> [EXERCISE INPUT]:
*** Begin section ***

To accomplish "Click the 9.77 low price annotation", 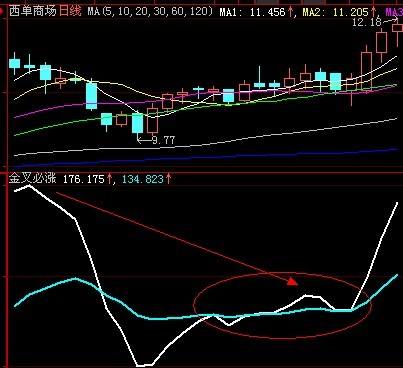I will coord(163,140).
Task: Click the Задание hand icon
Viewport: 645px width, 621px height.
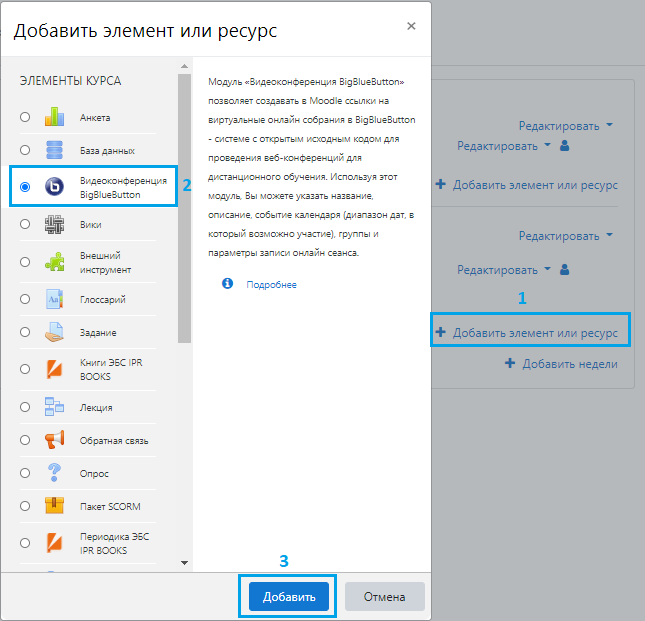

*** End section ***
*** Begin section ***

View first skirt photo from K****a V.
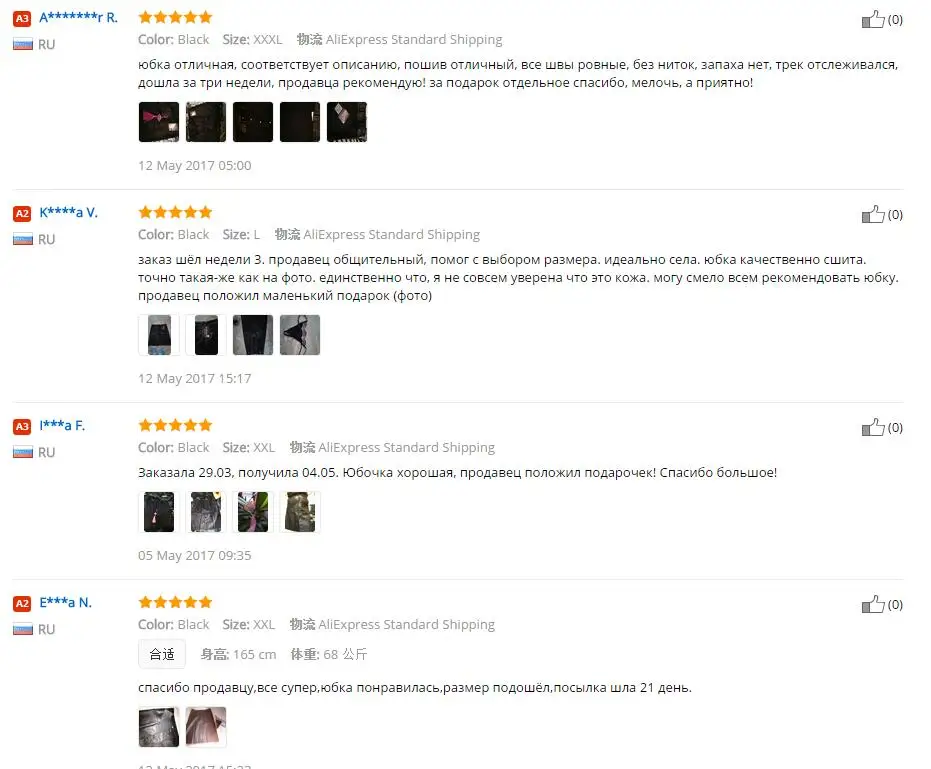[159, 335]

*** End section ***

> [EXERCISE DIRECTIONS]:
Starting at the line above that contains "Task: Click the Задание hand icon", write out each line exactly until the line that contains "Viewport: 645px width, 621px height." has been written, and stop there.

> [SOLUTION TO THE EXERCISE]:
Task: Click the Задание hand icon
Viewport: 645px width, 621px height.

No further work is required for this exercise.